Selected extract:
I would like to program my future "low-level" projects in C rather than C++, but have been frightened by the thought of rewriting common data structures for each specific type.
What experience do people have with this issue? Are there good libraries of generic data structures and algorithms in C that do not go with Option 1 (i.e. casting to and from void pointers, which sacrifices type safety and adds a level of indirection)?
Option 1 is the approach taken by most C implementations of generic containers that I see. The Windows driver kit and the Linux kernel use a macro to allow links for the containers to be embedded anywhere in a structure, with the macro used to obtain the structure pointer from a pointer to the link field:
list_entry() macro in Linux
CONTAINING_RECORD() macro in Windows
Option 2 is the tack taken by BSD's tree.h and queue.h container implementation:
http://openbsd.su/src/sys/sys/queue.h
http://openbsd.su/src/sys/sys/tree.h
I don't think I'd consider either of these approaches type safe. Useful, but not type safe.
C has a different kind of beauty to it than C++, and type safety and being able to always see what everything is when tracing through code without involving casts in your debugger is typically not one of them.
C's beauty comes a lot from its lack of type safety, of working around the type system and at the raw level of bits and bytes. Because of that, there's certain things it can do more easily without fighting against the language like, say, variable-length structs, using the stack even for arrays whose sizes are determined at runtime, etc. It also tends to be a lot simpler to preserve ABI when you're working at this lower level.
So there's a different kind of aesthetic involved here as well as different challenges, and I'd recommend a shift in mindset when you work in C. To really appreciate it, I'd suggest doing things many people take for granted these days, like implementing your own memory allocator or device driver. When you're working at such a low level, you can't help but look at everything as memory layouts of bits and bytes as opposed to 'objects' with behaviors attached. Furthermore, there can come a point in such low-level bit/byte manipulation code where C becomes easier to comprehend than C++ code littered with reinterpret_casts, e.g.
As for your linked list example, I would suggest a non-intrusive version of a linked node (one that does not require storing list pointers into the element type, T, itself, allowing the linked list logic and representation to be decoupled from T itself), like so:
struct ListNode
{
struct ListNode* prev;
struct ListNode* next;
MAX_ALIGN char element[1]; // Watch out for alignment here.
// see your compiler's specific info on
// aligning data members.
};
Now we can create a list node like so:
struct ListNode* list_new_node(int element_size)
{
// Watch out for alignment here.
return malloc_max_aligned(sizeof(struct ListNode) + element_size - 1);
}
// create a list node for 'struct Foo'
void foo_init(struct Foo*);
struct ListNode* foo_node = list_new_node(sizeof(struct Foo));
foo_init(foo_node->element);
To retrieve the element from the list as T*:
T* element = list_node->element;
Since it's C, there's no type checking whatsoever when casting pointers in this way, and that will probably also give you an uneasy feeling if you're coming from a C++ background.

Stored data:
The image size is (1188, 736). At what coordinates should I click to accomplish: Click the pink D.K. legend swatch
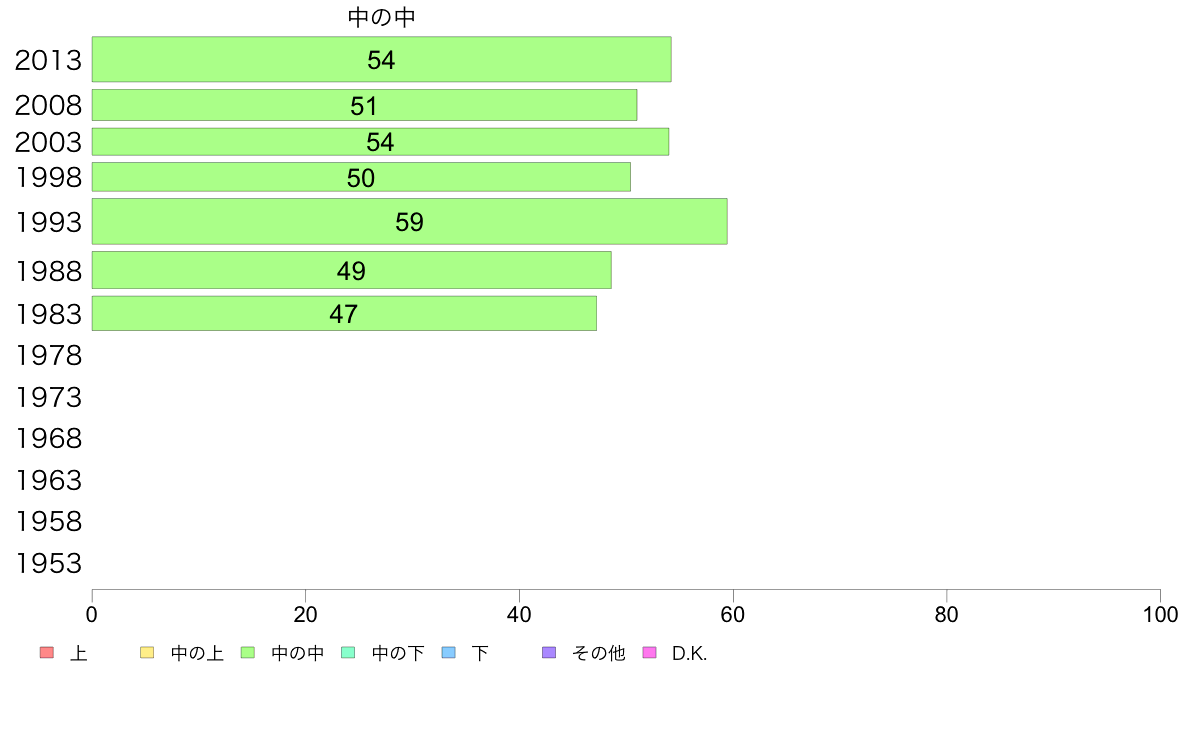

Problem:
Answer these questions about the thread on generic data structures in C:
1. Which macro does the Linux kernel use to get the structure pointer from a pointer to the link field?
2. Which two BSD header files take the Option 2 approach?
3. Besides the element array, what two members does struct ListNode declare?

Exercise response:
1. list_entry()
2. tree.h and queue.h
3. prev and next